DONNE IN PALESTRA

DONNE IN PALESTRA




RANNIN’ AND GINNING


C’è quella che trotterella sulle punte, piano piano per non far rumore, tutta in avanti quasi contro il manubrio.
Quella che zompetta, guardandosi in giro, e non vede l’ora che qualcuno le parli per staccare l’ipod e smetterla di fare finta di correre.
Quella che invece sembra voglia lasciare dei solchi sulla gomma e ansima come se stesse per avere un orgasmo di magnitudo sette (Richter).
C’è quella che passa un’ora sul materassino  e in tutto farà si e no due dozzine di addominali. 
E quella che in palestra invece ci vive per due ore e mezza al dì. Minimo.  

FESCION

C’è quella attrezzatissima e super tecnica  e a prima vista la scambi per una dello staff e poi la vedi salire sulla bici e pedalare ad una velocità da perpetua di periferia.
E anche quella con la tuta con i buchi, un calzino blu e uno grigio e una maglietta tanto over che potrebbe ospitare oltre alle sue anche le tette di pamela Anderson.
C’è la vamp.  Inguainata in tutine così aderenti che se non fossero grigie passerebbero per latex.

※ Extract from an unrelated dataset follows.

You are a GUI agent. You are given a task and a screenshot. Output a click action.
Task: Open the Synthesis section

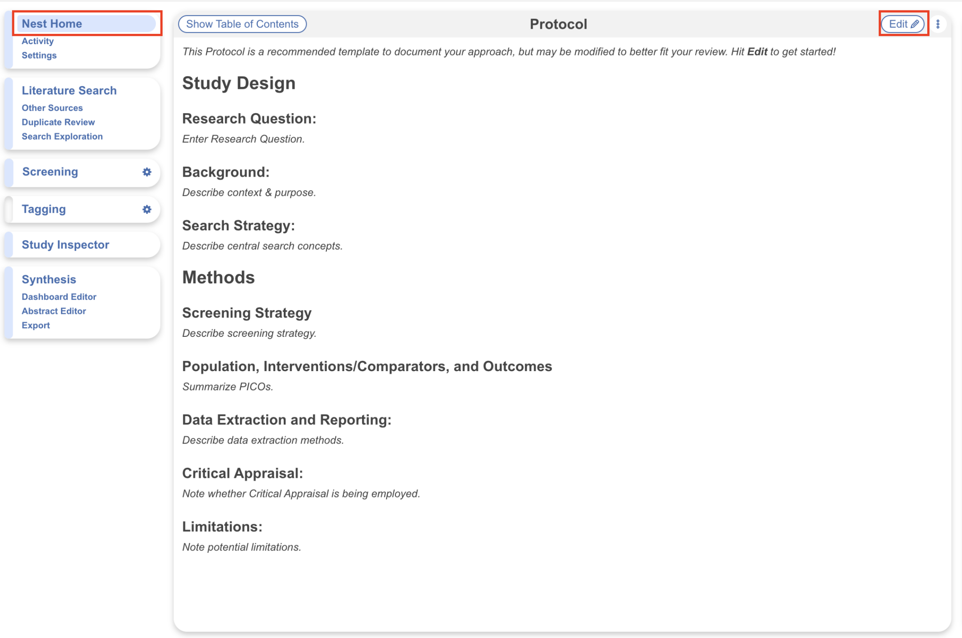(x=49, y=279)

Truccata da gran soiree e con le pettinatissime chiome sciolte. 
C’è la Pandorina sovrappeso con otto strati di maglie magline e magliette addosso posizionate a parziale copertura dei kg di troppo, con l’occhio basso e la fronte madida, spesso sulla bici, che sul tapis c’è troppa roba che ballonzola di qua e di là e si vergogna.
E l’acciuga secca, stile “mi hanno mangiato le termiti”,  che galoppa come se fosse inseguita da una muta di rotweiler inferociti (e non sa che se filasse al mc donald’s nuocerebbe magari male al di lei fegato, ma di sicuro farebbe un gran piacere alla vista del resto dell’umanità).


DOCCING E AFFINING

Ma è negli spogliatoi, là dove l’occhio dei miei lettori maschi non entra, che si scatena la fantasia di Wum. 
Già, negli spogliatoi. 
Dove capita di assistere alle evoluzioni di MariaRosa-la-Vergognosa, che pur di non mostrare un cm di nudità s’infila i jeans sotto l’accappatoio e il reggiseno nell’armadietto. 
Dove succede di dover presenziare al porno-show di Melina-la-Velina con poppe in plexiglas che – rigorosamente nuda come un verme e in front of the mirror – si spalma una tanica di olio Johnson (noooo, mica dopo la doccia e prima di rivestirsi, macché!  bensì PRIMA della sessione di abbordaggio  in sala pesi, giusto perché l’effetto oliva sotto’olio dicono che tiri da paura). 
O di dover vedere una Belarda che potrebbe essere tua madre, e pure tua nonna, infilarsi dentro tanga da professionista russa del bondage (brutte scene, alle volte, davvero).
E poi ci sono loro, le più stronze, le meno raccomandabili al di là della porta con la figurina ingonnellata: le latifondiste della panca, quelle che occupano con il loro treno di vuitton tutta la superficie disponibile sulla panca fronte armadietto e ti rendono disagevole (nonchè irritante) il rito della spoliazione e della vestizione. 
E fan pure con calma. 
Tu le guardi, con il tuo borsone sgarruppato in una mano, l’accappatoio con lo shampoo in una tasca e il doccia schiuma nell’altra, e le infradito sotto il braccio e loro (baah…) come niente fosse – dopo un’occhiata a soppracciglia sollevate – ritornano beate alle proprie faccende.
Se poi ti azzardi a sussurrare uno “scusa posso?” facendo con l’occhio segno al micro-spazio che vorresti occupare pure tu, hanno la faccia tosta di sbuffare!
“un aaaaaattiiiimoooo”
(un attimo? ma io tra un attimo ti strozzo, se vai avanti così. Che c’è anche chi ha una vita oltre quella porta sai? perché se non ti levi al tre-due-uno, il treno di luigi te lo ritrovi equamente sparpagliato su tutte le piastrelle delle docce, ciccina.)